Mais que le nombre soit, comme en Occident, utilisé en tant que chiffre ou mesure 
pour le calcul de probabilités quantitatives ou qu'on l'emploie, 
en Chine, sous son aspect qualitatif, 
comme élément d'ordre symbolique, 
il est une chose qui lui demeure commune : 
il sert à saisir des régularités, c'est-à-dire à établir un ordre.

C'est pourquoi Jung déclare que le nombre est, pour notre esprit,
 l'instrument le plus propre à créer ou à saisir un ordre.
 Il constitue l'élément d'ordre le plus primitif de l'esprit humain. 
Du point de vue psychologique, le nombre peut ainsi être défini
 comme un archétype de l'ordre devenu conscient.

Toutefois l'on doit entendre ici par "esprit" un dynamisme opérant à partir de l'inconscient 
dont les aspects d'ordre, lorsqu'ils deviennent conscients pour nous, 
entrent comme représentation numérique dans le champ de vision intérieure.
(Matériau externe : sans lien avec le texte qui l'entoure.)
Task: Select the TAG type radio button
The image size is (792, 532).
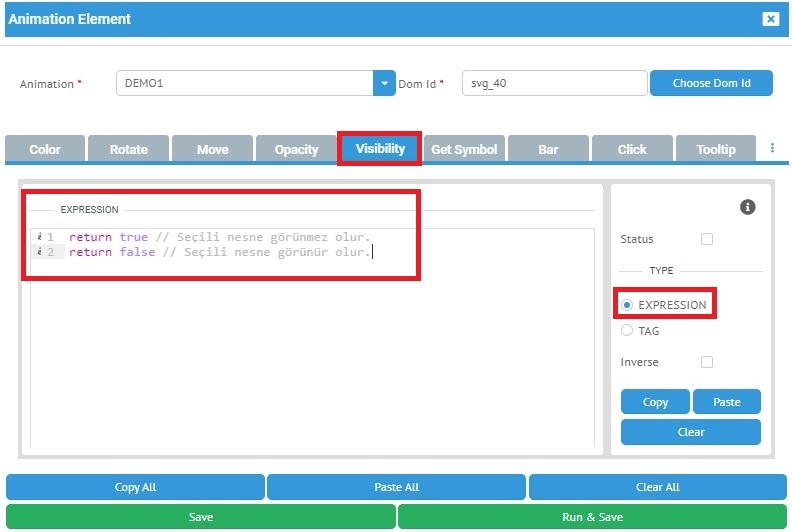Action: tap(627, 331)
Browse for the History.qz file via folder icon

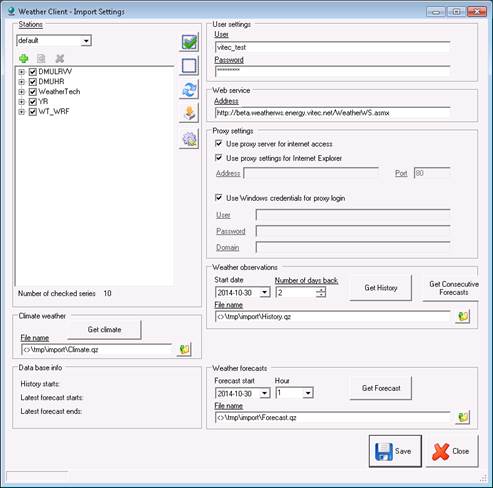coord(463,316)
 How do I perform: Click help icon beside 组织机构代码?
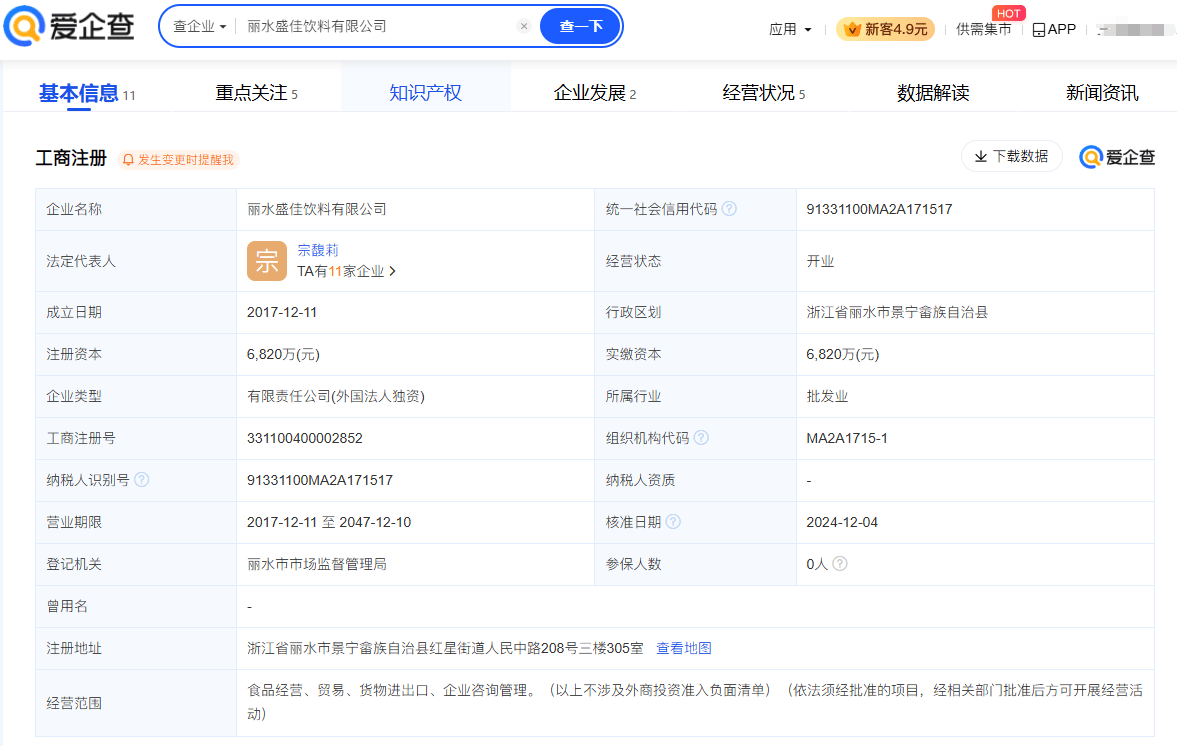701,438
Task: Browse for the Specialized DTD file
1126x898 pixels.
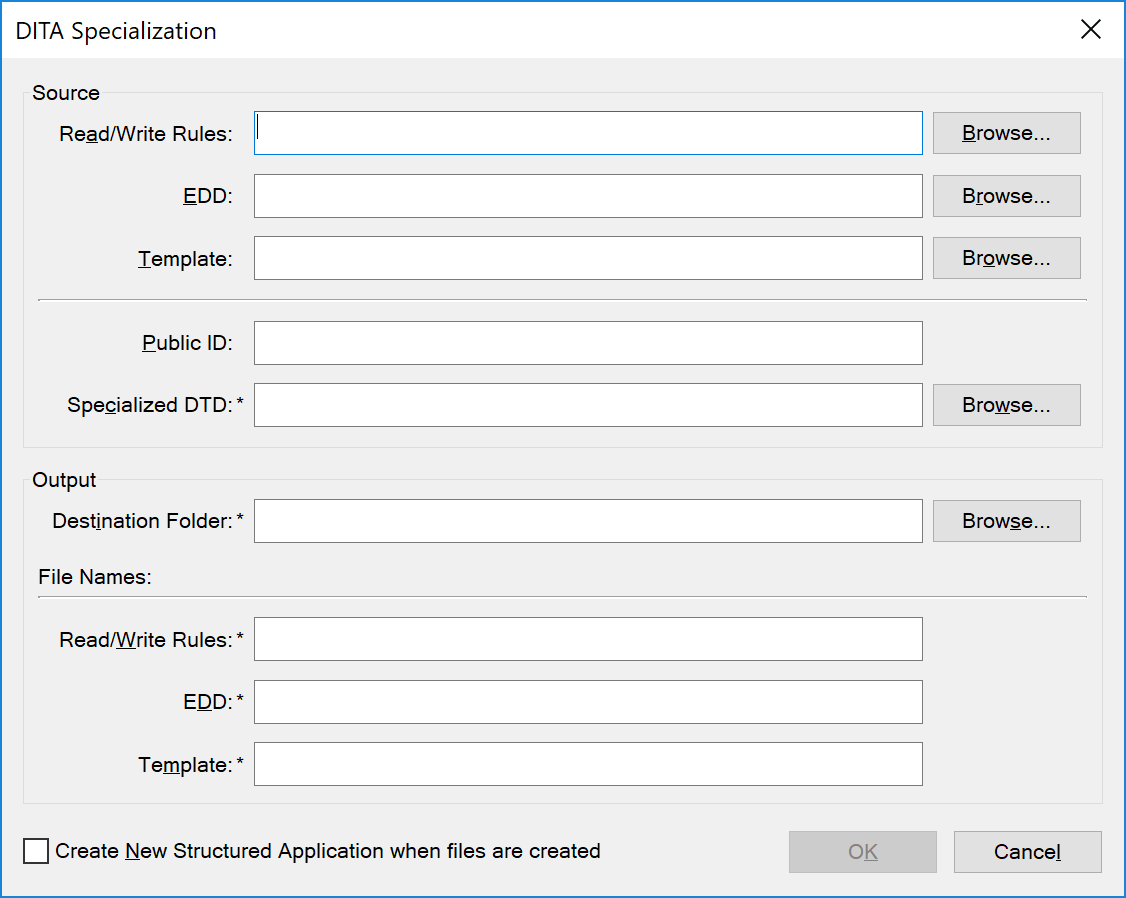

Cependant Jung, dans son essai sur la synchronicité, a désigné le nombre
 non seulement comme une manifestation première de l'esprit
mais aussi comme une propriété inaliénable de la matière
car, dit-il, si l'on ôte à un objet toutes ses autres qualités, 
telles que grandeur, couleur, consistance, etc., 
son nombre demeurera toujours comme l'élément de base le plus primitif.
Les progrès de la physique moderne sont venus fournir une importante confirmation 
à la conception de Jung.
La nature atomique de la matière, de l'électricité et des radiations électromagnétiques
 a conduit à l'idée que les champs d'énergie sous-jacents aux phénomènes observables 
sont associés à des unités quantisées discontinues dont le caractère dénombrable 
les relie directement aux nombres naturels.


Dès 1919, le physicien Sommerfeld écrivait : 
"Ce que nous entendons aujourd'hui dans le langage des spectres (*) 
est une véritable musique des sphères de l'atome, 
un accord de relations de nombres entiers, 
un ordre et une harmonie progressifs au sein de toutes les multiplicités.
La théorie des lignes spectrales portera à jamais le nom de Niels Bohr, 
mais un autre nom lui sera toujours associé, celui de Planck. 
Toutes les lois des nombres entiers régissant les lignes spectrales et l'atome 
découlent en dernière analyse de la théorie des quanta.
Elle est l'orgue mystérieux sur lequel la nature joue la musique des spectres 
et dont le rythme gouverne la structure de l'atome et du noyau."
(...)
.
Marie-Louise Von Franz
"Nombre et temps"
.

(*) La physique quantique tire son nom du fait que la plupart des observables
ont un spectre de valeurs discret, par quanta donc, et non pas continu.